Summer when it sizzles
Summer stretches from May to October and means high temperatures, cloudless skies and cooling breezes from the sea. It's the ideal season for swimming, sunbathing and a whole range of water sports from sailing to scuba diving.
At this time of year, explore the archaeological sites early in the morning or in late afternoon, avoiding the hottest part of the day. It's always a good idea to bring along sun protection, such as sunscreen and a broad-brimmed hat. Even in the height of summer when it's 32C (90F) degrees at the beach (and warmer inland), temperatures are refreshingly cooler in the Troodos, making the mountains ideal for hiking or simply relaxing. The days of September and October are still sunny and the water warm enough for comfortable swimming. Basically, it's still summer.
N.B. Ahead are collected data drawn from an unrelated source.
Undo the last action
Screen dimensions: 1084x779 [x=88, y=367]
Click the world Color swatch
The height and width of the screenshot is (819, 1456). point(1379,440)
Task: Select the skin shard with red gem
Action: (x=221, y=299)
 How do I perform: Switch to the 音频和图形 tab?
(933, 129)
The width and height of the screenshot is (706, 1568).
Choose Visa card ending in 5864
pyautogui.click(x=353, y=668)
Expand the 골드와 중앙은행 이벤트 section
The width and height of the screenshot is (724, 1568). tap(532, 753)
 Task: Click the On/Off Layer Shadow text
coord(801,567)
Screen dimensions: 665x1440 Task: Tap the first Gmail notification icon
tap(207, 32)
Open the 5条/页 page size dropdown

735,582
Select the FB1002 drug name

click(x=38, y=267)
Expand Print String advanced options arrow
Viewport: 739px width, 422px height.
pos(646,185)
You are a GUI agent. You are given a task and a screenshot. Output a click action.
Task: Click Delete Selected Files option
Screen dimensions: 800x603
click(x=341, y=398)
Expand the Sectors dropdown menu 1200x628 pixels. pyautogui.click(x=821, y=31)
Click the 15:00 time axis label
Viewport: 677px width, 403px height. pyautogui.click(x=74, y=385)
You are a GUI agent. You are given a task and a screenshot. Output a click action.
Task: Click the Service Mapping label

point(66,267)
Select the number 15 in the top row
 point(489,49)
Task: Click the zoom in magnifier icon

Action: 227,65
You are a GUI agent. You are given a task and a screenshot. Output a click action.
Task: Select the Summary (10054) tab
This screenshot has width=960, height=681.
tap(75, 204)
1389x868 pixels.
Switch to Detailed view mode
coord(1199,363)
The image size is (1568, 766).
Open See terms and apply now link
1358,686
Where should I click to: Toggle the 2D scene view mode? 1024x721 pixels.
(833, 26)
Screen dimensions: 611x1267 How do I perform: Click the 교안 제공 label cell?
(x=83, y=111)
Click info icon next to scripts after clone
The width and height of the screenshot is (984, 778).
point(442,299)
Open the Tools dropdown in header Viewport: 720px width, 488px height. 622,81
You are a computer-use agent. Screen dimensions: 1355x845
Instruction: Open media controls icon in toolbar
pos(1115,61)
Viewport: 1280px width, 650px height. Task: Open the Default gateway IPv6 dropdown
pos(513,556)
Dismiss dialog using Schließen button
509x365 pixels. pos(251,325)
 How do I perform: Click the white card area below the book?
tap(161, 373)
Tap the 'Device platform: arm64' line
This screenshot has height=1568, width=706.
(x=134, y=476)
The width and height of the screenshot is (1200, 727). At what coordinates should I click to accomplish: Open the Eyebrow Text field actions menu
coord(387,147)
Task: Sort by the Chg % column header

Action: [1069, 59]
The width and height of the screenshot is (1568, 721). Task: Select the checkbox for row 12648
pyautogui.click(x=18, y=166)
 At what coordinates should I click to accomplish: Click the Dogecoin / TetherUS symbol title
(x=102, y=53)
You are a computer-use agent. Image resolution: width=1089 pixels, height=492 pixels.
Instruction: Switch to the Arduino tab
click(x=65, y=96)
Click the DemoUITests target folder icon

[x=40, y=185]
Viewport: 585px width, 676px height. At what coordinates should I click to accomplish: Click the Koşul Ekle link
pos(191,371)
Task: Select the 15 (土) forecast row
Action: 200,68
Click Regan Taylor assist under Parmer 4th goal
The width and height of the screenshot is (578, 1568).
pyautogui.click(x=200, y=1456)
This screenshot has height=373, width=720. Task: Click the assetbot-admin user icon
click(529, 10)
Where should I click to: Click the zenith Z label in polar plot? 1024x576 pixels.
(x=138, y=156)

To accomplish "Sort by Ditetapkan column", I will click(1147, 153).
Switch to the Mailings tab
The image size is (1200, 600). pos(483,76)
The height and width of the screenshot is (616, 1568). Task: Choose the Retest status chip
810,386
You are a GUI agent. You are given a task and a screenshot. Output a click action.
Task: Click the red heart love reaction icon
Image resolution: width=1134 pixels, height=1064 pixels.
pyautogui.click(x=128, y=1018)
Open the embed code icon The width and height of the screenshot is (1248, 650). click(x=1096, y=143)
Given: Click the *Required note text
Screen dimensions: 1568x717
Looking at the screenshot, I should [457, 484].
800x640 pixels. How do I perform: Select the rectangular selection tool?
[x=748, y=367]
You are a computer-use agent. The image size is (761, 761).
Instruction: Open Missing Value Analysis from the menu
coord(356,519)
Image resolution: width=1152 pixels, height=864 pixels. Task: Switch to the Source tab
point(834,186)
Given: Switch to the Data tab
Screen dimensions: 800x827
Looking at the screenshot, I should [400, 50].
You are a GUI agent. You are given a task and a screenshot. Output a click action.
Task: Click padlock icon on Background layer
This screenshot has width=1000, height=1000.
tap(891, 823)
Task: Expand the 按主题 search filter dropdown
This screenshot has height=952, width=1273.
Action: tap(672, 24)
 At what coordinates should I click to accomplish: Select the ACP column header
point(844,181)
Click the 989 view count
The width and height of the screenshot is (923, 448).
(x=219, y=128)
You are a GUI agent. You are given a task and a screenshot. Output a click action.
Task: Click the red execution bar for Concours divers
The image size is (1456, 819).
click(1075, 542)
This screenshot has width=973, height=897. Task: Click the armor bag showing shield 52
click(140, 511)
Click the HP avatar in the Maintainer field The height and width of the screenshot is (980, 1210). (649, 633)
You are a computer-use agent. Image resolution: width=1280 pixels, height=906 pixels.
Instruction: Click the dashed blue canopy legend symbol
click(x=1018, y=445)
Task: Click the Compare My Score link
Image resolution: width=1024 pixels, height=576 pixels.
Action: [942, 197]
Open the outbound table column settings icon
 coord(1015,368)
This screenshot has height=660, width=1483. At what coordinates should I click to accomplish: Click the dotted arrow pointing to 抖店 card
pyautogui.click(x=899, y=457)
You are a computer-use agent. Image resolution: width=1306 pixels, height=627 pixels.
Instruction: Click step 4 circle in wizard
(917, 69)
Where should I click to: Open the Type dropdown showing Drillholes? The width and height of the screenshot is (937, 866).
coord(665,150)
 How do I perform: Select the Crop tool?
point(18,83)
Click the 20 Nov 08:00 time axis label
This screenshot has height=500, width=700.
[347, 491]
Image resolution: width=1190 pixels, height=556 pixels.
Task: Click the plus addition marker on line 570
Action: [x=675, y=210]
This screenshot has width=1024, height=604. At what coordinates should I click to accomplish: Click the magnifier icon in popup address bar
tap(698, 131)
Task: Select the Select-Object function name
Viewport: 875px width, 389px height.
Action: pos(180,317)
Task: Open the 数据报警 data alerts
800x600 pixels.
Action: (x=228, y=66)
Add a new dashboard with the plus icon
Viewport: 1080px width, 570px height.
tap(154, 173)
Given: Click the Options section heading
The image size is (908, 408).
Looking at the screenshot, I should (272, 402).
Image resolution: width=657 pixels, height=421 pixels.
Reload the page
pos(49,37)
In Limassol, the first ten days of September bring the annual Wine Festival, a buoyant period not to be missed.
Autumn Warm and Sunny
Toward the end of October evenings do tend to get cooler, however, in October and through November the leaves change colour in the Troodos and vineyards take on gold and crimson hues against a backdrop of crystal clear sunlight. In Cyprus even mid-November can feel like summer, but by the month's end medium-weight apparel for the late afternoons and evenings will enhance the traveller's experience. It is still possible to enjoy swimming, while inland excursions to villages and vineyards for wine tasting can be very enjoyable. Autumn also brings with it the annual Cypriot festival, with prestigious local and international musical and dramatic performances at venues throughout Cyprus.
Winter An Active Season
December - February are the months of Mediterranean winter, bringing the possibility of rain, but still an average of six hours of bright sunshine a day. This is the time of year when smaller Mediterranean destinations shut down for the season, but not so Cyprus. The island is a major business centre and has many important heritage sites and museums, all at their least crowded in winter. The cultural calendar is also alive and well throughout the winter, with new events coming all the time. The summer resort of Agia Napa, for example, offers a "Cultural Winter" with classical music concerts and modern and folkloric dance performances. Into early February there is occasional rain, and often snow in the Troodos - ideal for skiing!
Spring Delights
The first orchids bloom in January in Cyprus, and by mid-February the countryside is already alive with fresh green meadows and almond trees in bloom. March days can still be cool (daytime temperatures around 19C or 65F, 9C or 40F at night) but steadily moderate. Early spring is a wonderful time to visit to Cyprus, with pleasant daytime temperatures and many of the ancient ruins framed by a carpet of red anemones and other wildflowers. In April and into the middle of May spring is in full force. This is an ideal time for nature hikes and off-road adventures in the pristine Akamas Peninsula. Cyprus has 1,950 species of flowering plants, 140 of which grow nowhere else but on the island, and in the Akamas alone, there are 700 plant species, of which 40 are endemic. From February to April, pink cyclamen sprouts up from rocky foothills and thickets and forms a riveting adornment to the Baths of Aphrodite. From March to April, the pink wavy-leaved monkey orchid grows in dense patches around Paphos. If in summer Cyprus is the place to bask in the sun, then spring is the time to savour the natural beauty of the island in bloom.

Book NOW!
 

Paphos
This south-west corner of Cyprus has an ambience all of its own. This is the kingdom of Aphrodite, the goddess of love, and her presence seems to linger. Paphos itself is really two towns; Ktima on the cliff and Kato Paphos by the sea. The one is unchanged over centuries and thoroughly Cypriot while the other has expanded over the last decade from a sleepy fishing village and harbour into a bustling, busy, sprawling cosmopolitan resort which is still growing. Roman Paphos was the island's capital and the 3rd century mosaics here are the finest in the Mediterranean. The atmosphere is fun loving and friendly, with plenty of bars, pubs, discos, a few nightclubs and innumerable eating places providing a choice of Italian cuisine to sizzling souvlaki off the spit. The coastline to the north is peppered with small sandy coves. The area's best beach is a 15 minute drive away at Coral Bay. Paphos is an ideal centre from which to explore this region of wild coastline, unspoilt hillside villages and natural beauty. Paphos combines both culture and entertainment in a conveniently sized package. In Paphos you will find some of Cyprus' most stunning archaeological gems such as its Roman mosaics and Tomb of the Kings. Cultivated bananas grow in profusion along the south-western coast, which narrows to the Akamas Peninsula - one of the island's last unspoilt wildernesses and home to flora and fauna species found only on Cyprus. While Limassol is brash and Larnaca is demure, Paphos is quite friendly and is one of Cyprus' most desirable cities. Kato Paphos (Lower Paphos) is home to the greatest number of archaeological sites on the island.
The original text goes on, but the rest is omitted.